Pywayne Cross Comm
PassAudited by VirusTotal on May 12, 2026.
Overview
Type: OpenClaw Skill Name: cross-comm Version: 0.1.0 The skill is classified as suspicious due to its high-risk capabilities, despite no explicit evidence of malicious intent or prompt injection in the provided documentation. It requires and utilizes Aliyun OSS access keys (OSS_ACCESS_KEY_ID, OSS_ACCESS_KEY_SECRET) from environment variables, enabling arbitrary file and folder uploads and downloads to/from cloud storage. The server component is described as listening on all interfaces (`0.0.0.0`), and client IDs are generated using MAC addresses, which could expose sensitive network information. While these functionalities align with the stated purpose of a 'cross-language communication service with file transfer,' they present a significant attack surface and potential for misuse if the agent or its environment were compromised, making it a high-risk component.
Findings (0)
Artifact-based informational review of SKILL.md, metadata, install specs, static scan signals, and capability signals. ClawScan does not execute the skill or run runtime probes.

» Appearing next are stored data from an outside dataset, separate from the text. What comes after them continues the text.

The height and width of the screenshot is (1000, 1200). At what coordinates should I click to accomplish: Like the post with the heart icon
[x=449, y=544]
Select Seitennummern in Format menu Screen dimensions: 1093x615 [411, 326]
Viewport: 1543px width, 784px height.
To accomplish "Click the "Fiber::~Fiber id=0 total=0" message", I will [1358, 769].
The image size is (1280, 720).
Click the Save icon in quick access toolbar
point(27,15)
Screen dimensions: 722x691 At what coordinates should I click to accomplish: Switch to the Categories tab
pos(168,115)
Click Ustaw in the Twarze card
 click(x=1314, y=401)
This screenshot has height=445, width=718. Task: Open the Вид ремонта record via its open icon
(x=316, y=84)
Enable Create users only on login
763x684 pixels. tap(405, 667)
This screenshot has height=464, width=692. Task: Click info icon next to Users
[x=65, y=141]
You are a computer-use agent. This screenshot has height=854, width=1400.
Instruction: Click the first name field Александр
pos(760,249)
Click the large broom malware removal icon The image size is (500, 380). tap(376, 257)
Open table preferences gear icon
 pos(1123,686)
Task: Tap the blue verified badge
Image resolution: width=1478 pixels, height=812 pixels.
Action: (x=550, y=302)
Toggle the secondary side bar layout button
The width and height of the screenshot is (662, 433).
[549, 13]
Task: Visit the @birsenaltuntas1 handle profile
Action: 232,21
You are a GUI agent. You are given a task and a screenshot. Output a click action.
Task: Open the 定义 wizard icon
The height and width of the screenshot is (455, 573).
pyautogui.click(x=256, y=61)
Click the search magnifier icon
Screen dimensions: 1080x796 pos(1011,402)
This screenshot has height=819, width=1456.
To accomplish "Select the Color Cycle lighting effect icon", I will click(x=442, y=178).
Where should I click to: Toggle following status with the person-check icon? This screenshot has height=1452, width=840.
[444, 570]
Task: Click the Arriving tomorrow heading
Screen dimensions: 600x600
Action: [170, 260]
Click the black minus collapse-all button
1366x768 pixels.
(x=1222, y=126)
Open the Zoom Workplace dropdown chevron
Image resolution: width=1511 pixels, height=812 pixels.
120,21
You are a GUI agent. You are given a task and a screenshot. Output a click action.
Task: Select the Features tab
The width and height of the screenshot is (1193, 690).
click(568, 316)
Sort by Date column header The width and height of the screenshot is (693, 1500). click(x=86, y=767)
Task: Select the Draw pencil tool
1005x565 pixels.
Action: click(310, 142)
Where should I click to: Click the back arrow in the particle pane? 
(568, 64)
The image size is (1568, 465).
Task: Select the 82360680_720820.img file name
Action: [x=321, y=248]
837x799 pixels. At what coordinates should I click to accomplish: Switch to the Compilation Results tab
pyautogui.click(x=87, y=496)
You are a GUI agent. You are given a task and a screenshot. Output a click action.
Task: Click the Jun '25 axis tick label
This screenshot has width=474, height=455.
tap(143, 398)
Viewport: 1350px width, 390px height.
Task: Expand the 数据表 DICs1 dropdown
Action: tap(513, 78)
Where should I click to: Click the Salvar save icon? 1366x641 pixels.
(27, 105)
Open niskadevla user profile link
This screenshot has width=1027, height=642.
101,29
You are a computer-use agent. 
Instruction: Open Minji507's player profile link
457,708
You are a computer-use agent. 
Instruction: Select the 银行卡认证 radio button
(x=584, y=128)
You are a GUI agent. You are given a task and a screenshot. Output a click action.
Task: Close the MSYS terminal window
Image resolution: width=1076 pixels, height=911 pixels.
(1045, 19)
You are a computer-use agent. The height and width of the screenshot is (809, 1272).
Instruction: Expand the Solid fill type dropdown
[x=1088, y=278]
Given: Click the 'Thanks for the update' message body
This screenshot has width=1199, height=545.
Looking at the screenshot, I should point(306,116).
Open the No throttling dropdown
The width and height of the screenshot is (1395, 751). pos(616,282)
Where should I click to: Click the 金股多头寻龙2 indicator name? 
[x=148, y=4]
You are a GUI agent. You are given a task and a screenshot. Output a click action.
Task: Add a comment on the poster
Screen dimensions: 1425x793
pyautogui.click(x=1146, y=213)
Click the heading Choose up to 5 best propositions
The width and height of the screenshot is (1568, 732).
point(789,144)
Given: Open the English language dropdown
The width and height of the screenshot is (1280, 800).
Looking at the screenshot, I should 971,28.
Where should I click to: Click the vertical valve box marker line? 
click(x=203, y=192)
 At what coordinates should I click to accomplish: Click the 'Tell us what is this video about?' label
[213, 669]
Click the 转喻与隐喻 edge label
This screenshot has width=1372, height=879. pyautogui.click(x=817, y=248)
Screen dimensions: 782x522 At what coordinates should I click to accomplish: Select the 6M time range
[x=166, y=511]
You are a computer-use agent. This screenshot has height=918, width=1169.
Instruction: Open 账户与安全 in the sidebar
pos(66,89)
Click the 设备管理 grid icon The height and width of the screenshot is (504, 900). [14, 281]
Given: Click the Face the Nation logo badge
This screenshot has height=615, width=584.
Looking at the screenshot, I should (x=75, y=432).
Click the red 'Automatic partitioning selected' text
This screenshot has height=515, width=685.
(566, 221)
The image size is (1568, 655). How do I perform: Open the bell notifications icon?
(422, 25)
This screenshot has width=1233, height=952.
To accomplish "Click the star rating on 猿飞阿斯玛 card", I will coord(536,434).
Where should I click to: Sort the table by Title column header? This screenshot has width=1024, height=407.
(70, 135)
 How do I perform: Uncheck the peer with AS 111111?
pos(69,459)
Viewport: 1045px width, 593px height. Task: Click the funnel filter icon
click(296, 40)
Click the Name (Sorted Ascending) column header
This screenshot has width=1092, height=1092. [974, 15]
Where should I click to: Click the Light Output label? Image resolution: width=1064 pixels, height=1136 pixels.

If broad OSS credentials are used, transferred files could be uploaded to or retrieved from a cloud bucket beyond the intended scope.
The skill documents Aliyun OSS access credentials for file/image/folder transfer. This is purpose-aligned, but those credentials can grant access to a cloud storage bucket.
OSS_ACCESS_KEY_ID=your-access-key OSS_ACCESS_KEY_SECRET=your-access-secret
Use a dedicated, least-privilege OSS key and bucket for this skill, avoid sharing secrets in chat or logs, and rotate the key if exposed.
A mistaken or overly broad file/folder path could share more local data than intended.
The documented API can upload local files or folders to OSS as part of messaging. This is central to the stated purpose, but local path selection should remain explicit.
# File (auto uploads to OSS)
await client.send_message("/path/to/file.txt", CommMsgType.FILE)
...
# Folder (auto uploads to OSS)
await client.send_message("/path/to/folder", CommMsgType.FOLDER)Only send specific user-approved files or folders, and avoid using broad paths such as home directories or project roots unless that is intended.
If exposed on an untrusted network, unintended clients may be able to connect or exchange messages depending on the underlying library configuration.
The examples show a WebSocket server listening on all interfaces and clients identified by client IDs. Network messaging is the core purpose, but the setup examples do not show authentication or transport restrictions.
server = CrossCommService(role='server', ip='0.0.0.0', port=9898) ... client_id='my_client', # Optional: auto-generated if omitted
Bind to localhost or a trusted interface when possible, use firewall rules or authentication/TLS if supported, and exchange files only with trusted clients.
Users must trust the external package that implements the documented behavior.
The skill depends on an external Python module while the supplied artifact set contains only documentation and no install specification or package source.
from pywayne.cross_comm import CrossCommService, CommMsgType
Install the pywayne package only from a trusted source and review its package metadata or source before using it in sensitive environments.